To probe how myosin teamwork might keep cargo rolling, the researchers crafted a model that emulates transportation along a digitized version of the actin mesh from skin cells. The simulation showed that a pair of dimers could shift a payload long distances. Although a myosin monomer stagnates, what about a group of them? The model predicted that four monomers could progress about the same distance as two dimers, as long as each monomer was sufficiently flexible, allowing it to store and release energy like a spring. Whether myosins are connected or not, the model suggests, they can collaborate to move a load in the same direction. Experiments with dimer- or monomer-coated beads confirmed these predictions. Both arrangements toted the beads at about the same speed.

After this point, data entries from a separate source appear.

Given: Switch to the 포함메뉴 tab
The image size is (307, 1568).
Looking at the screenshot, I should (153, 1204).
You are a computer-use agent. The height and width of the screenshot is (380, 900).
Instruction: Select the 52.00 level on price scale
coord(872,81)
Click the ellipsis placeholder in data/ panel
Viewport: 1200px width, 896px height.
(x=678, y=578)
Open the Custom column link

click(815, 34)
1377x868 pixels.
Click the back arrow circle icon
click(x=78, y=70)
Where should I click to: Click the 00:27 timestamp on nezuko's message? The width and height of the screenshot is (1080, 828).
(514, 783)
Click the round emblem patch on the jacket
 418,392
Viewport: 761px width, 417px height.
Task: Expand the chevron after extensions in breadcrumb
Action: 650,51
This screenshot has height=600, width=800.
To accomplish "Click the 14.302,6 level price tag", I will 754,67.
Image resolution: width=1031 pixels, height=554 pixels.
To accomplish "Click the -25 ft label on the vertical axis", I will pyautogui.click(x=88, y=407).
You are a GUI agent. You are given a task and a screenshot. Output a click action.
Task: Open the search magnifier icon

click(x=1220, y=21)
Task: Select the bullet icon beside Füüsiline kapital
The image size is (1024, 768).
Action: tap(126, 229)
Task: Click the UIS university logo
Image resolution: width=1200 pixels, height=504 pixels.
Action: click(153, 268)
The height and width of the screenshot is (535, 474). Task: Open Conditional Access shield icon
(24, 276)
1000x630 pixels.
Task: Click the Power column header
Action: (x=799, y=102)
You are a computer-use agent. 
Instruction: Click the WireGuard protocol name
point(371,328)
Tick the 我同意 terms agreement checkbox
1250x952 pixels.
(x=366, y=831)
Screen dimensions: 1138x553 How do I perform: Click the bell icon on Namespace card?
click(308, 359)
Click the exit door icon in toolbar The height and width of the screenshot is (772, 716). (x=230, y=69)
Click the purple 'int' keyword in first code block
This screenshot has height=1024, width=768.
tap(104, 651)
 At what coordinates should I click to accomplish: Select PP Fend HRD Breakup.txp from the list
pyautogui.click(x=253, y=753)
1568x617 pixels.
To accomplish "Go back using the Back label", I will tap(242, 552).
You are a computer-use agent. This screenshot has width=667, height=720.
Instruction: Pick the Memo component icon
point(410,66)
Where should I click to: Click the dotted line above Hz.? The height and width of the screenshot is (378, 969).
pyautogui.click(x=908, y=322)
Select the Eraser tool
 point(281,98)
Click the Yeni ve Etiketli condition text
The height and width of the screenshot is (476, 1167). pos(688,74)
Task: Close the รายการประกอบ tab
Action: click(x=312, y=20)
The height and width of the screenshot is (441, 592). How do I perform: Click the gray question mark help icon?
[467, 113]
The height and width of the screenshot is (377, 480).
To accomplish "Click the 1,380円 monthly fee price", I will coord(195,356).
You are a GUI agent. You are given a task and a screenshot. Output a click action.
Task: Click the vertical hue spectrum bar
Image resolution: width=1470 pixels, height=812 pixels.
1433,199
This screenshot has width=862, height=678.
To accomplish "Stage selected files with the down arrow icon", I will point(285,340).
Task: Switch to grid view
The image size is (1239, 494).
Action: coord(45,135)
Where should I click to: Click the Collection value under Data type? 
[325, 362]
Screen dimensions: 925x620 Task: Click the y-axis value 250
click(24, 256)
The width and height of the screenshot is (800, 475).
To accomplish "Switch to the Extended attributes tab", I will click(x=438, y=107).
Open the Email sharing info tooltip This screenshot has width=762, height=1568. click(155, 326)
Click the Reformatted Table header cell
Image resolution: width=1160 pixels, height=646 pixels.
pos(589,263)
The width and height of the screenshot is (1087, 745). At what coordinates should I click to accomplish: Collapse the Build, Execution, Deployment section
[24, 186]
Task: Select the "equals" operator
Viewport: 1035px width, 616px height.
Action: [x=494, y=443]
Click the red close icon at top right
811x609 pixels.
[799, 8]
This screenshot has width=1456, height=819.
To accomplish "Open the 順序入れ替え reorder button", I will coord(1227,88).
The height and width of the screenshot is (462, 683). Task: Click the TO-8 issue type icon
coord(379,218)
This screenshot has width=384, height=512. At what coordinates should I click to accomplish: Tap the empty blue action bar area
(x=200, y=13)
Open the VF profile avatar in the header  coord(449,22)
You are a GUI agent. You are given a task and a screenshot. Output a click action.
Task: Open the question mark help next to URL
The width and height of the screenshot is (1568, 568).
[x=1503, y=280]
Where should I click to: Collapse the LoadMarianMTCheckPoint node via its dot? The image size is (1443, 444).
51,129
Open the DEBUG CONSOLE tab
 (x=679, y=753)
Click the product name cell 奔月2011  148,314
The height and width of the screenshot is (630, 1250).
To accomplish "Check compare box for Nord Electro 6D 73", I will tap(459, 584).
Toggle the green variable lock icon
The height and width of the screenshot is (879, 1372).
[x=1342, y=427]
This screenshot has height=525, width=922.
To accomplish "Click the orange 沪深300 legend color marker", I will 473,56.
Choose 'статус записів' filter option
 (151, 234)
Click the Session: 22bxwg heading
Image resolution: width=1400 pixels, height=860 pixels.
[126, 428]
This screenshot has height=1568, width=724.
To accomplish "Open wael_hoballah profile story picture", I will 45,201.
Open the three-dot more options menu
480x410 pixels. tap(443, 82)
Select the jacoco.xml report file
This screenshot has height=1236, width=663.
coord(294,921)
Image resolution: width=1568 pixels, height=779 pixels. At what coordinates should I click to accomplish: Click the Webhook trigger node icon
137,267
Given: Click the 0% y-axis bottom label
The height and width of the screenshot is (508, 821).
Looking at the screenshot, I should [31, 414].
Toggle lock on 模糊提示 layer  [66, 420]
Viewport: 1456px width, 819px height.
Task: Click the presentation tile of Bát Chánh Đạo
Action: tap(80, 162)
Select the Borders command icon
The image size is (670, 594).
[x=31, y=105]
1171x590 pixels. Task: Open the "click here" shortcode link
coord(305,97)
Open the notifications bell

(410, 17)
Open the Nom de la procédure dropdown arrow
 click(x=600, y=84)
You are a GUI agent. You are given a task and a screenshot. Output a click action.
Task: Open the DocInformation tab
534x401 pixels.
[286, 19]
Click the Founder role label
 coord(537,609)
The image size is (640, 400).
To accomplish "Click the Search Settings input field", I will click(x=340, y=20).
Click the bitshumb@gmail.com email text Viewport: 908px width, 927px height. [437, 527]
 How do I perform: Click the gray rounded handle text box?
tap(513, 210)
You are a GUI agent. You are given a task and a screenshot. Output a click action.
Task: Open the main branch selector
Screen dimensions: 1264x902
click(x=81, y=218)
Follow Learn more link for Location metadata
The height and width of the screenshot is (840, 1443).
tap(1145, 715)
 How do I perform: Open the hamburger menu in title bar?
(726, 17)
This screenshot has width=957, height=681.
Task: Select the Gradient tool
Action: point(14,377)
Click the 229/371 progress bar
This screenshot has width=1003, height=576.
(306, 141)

That leaves the question of whether large numbers of myosins put the brakes on vesicle movement. Nobody knows how many myosins cooperate to haul a cargo, but estimates suggest between 10 and 100. To find out whether so many motors are a drag, the team attached 100 dimers or 200 monomers to each bead. These myosin centipedes could still crawl, but they were slow, indicating that having excessive numbers of motors impedes transportation but doesn't halt it.
The work suggests that far from being immobile, myosin VI can pull off some impressive moves—as long as it gets help. “Our work shows that multiple myosin VI motors can coordinate to bring about long-range transport,” says Sivaramakrishnan. Collaboration might also work for other unconventional myosins such as myosin V, which ships its cargo in the opposite direction as myosin VI, from the cell interior toward the plasma membrane.
Researchers still have much to learn about how myosins work together on real cargo in cells, including how many molecules collaborate, how they are arranged on the vesicle, and which proteins match a vesicle to its transporters. Also mysterious is how the load on an individual myosin transporter affects its behavior. The researchers plan to use a technique called single molecule optical trapping to answer this question.